**DATA SUPPLIED:**
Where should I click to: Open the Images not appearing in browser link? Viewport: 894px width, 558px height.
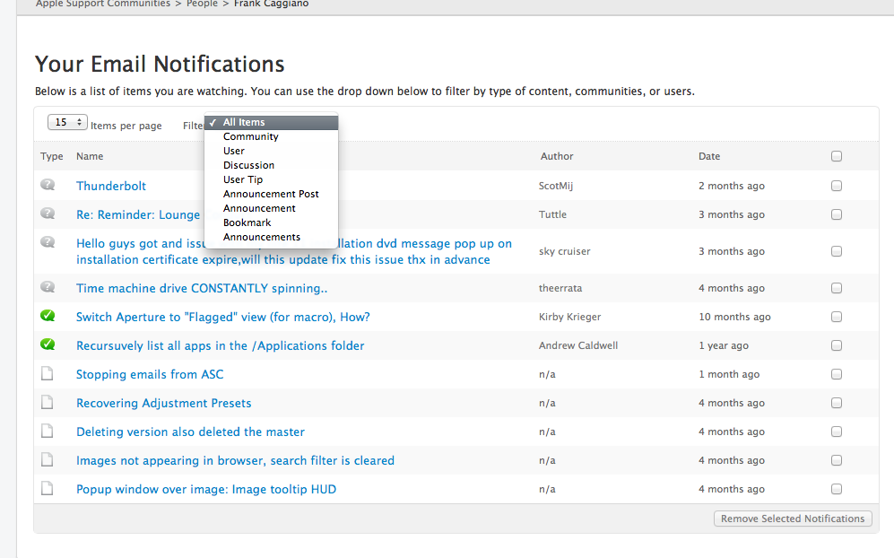click(235, 460)
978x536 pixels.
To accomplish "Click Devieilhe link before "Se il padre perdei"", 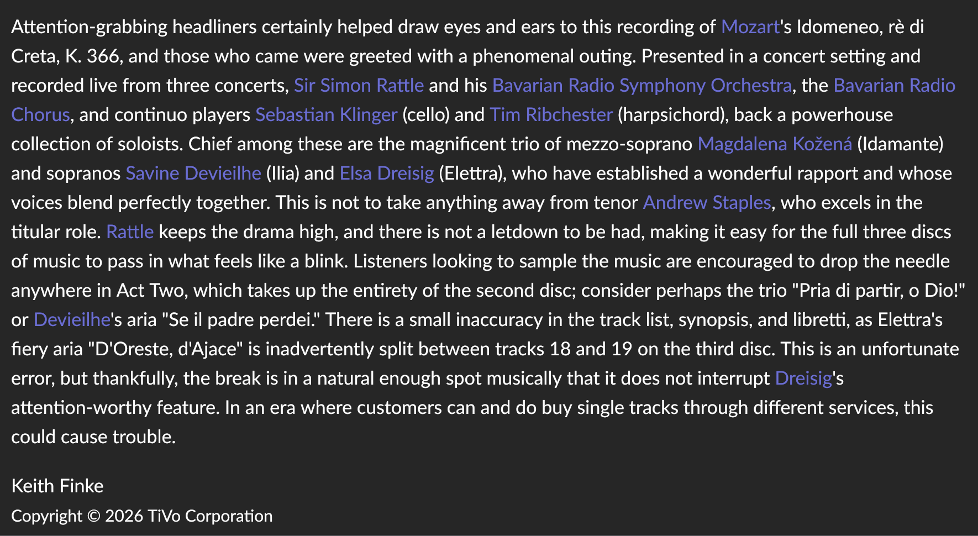I will coord(72,320).
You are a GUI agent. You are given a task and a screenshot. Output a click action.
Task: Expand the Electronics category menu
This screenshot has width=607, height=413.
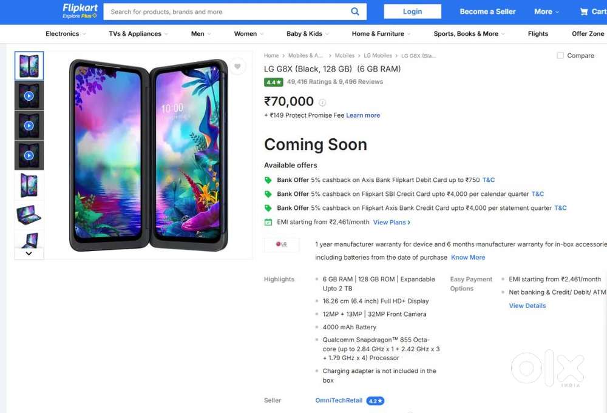click(x=66, y=34)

**SET TASK:**
Could you rewrite everything from the line containing "You are a GUI" down to the end of the data, requests included, with every coordinate in the answers raised by 88 and the pictures left out?

**TASK SOLUTION:**
You are a GUI agent. You are given a task and a screenshot. Output a click action.
Task: Expand the Electronics category menu
This screenshot has width=607, height=413.
click(x=154, y=122)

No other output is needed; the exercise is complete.